• Exercise requirements: Hunt through the lines below for the string "pixels" and copy each one that has it.

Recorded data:
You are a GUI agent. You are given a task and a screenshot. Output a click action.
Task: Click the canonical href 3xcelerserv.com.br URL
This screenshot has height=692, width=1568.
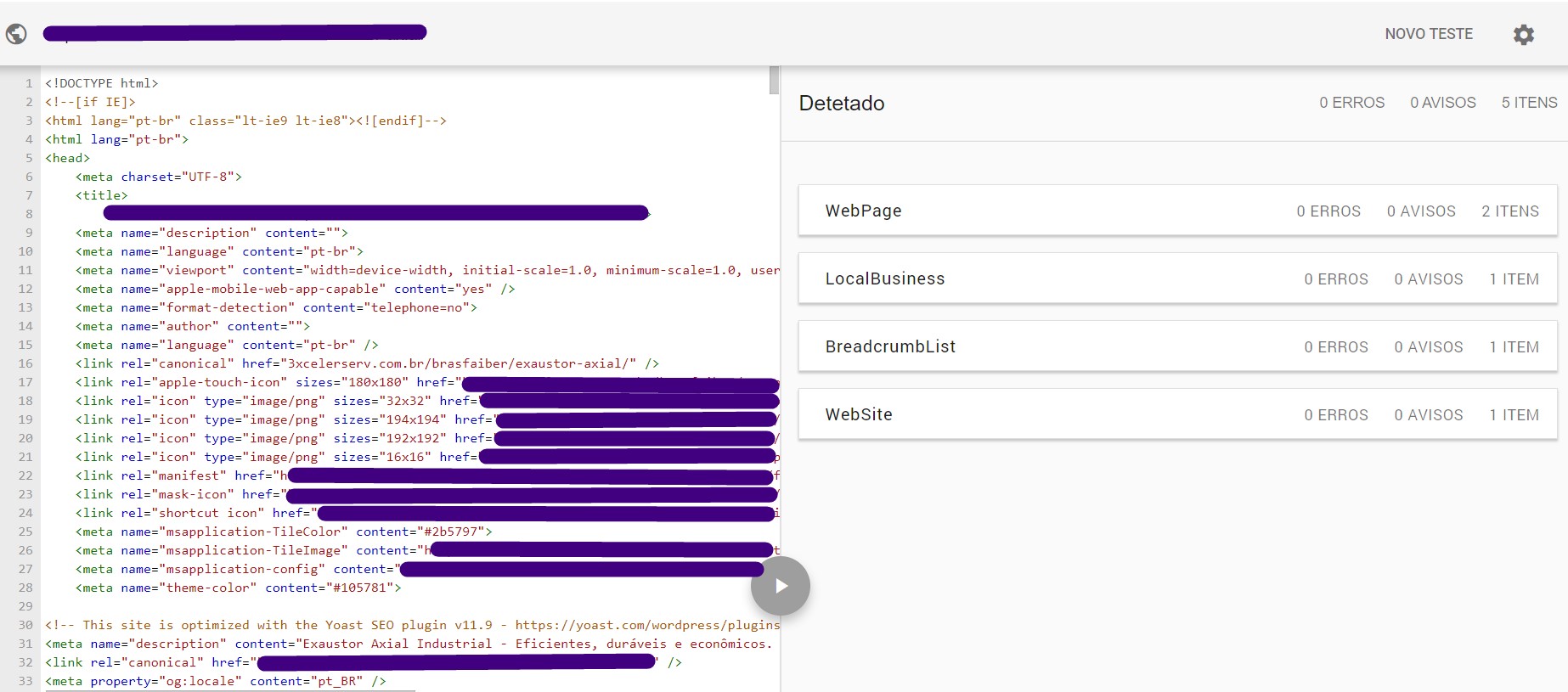461,363
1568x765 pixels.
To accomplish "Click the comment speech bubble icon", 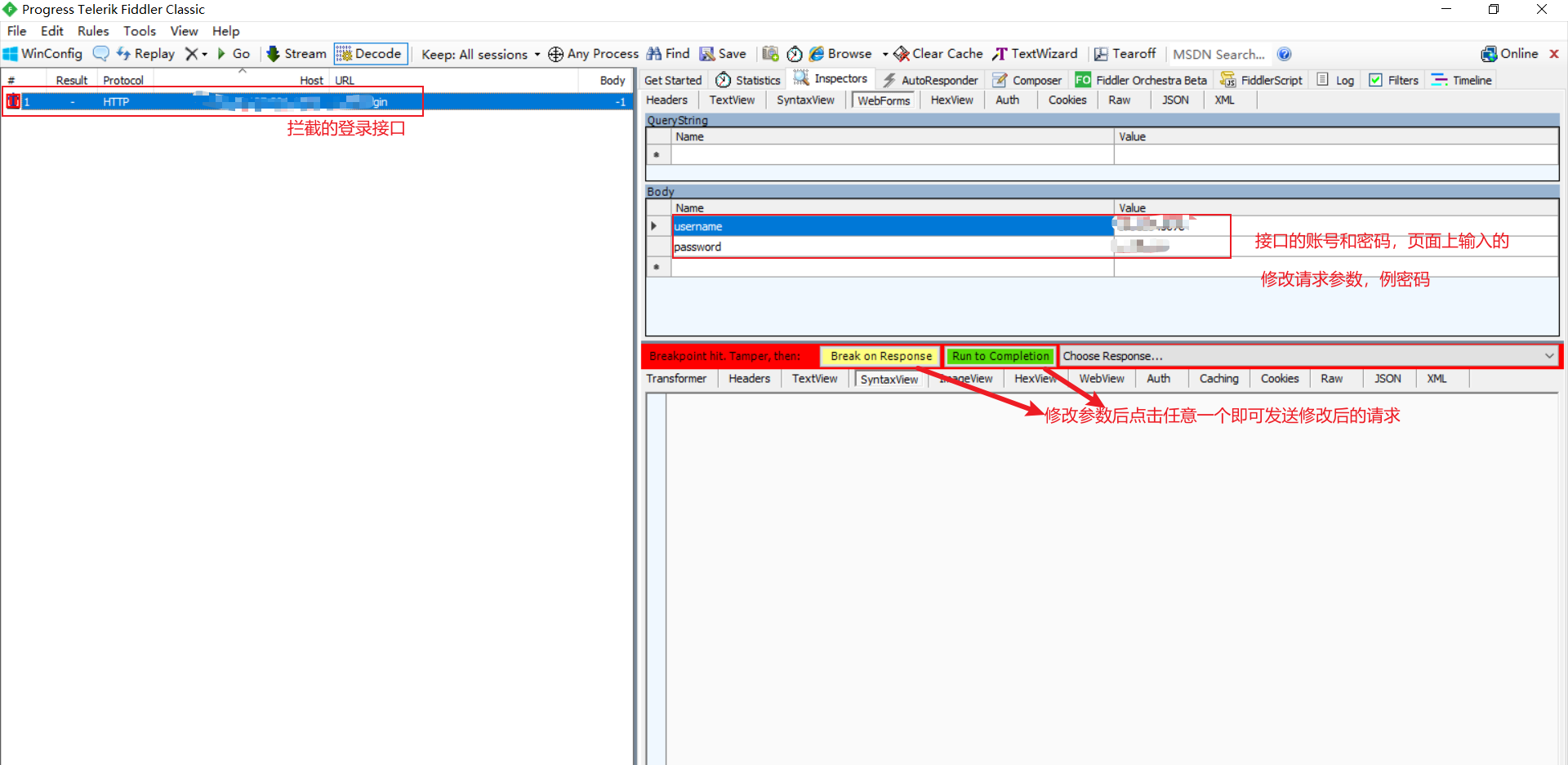I will tap(101, 54).
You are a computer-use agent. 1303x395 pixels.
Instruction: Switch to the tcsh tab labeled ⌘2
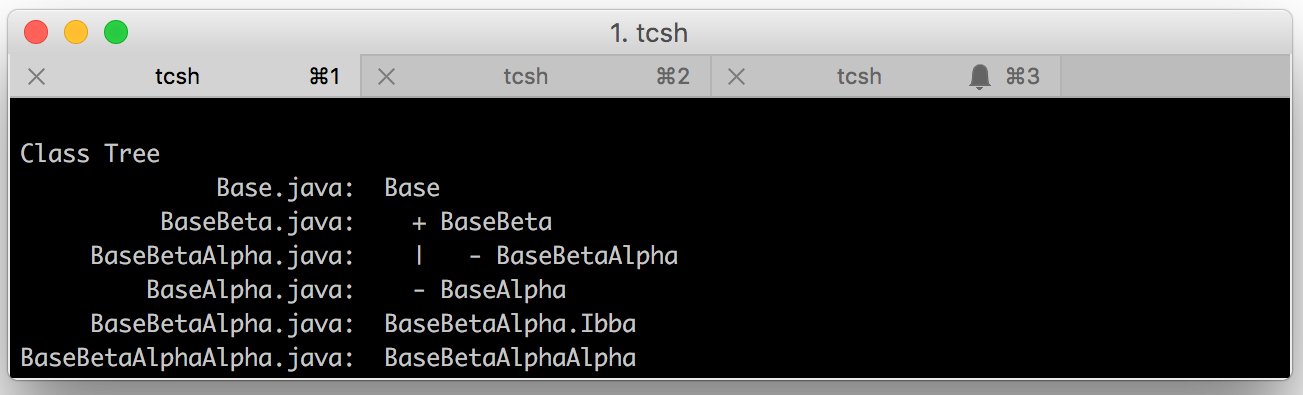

• Written answer:
1568x765 pixels.
You are a computer-use agent. 1303x395 pixels.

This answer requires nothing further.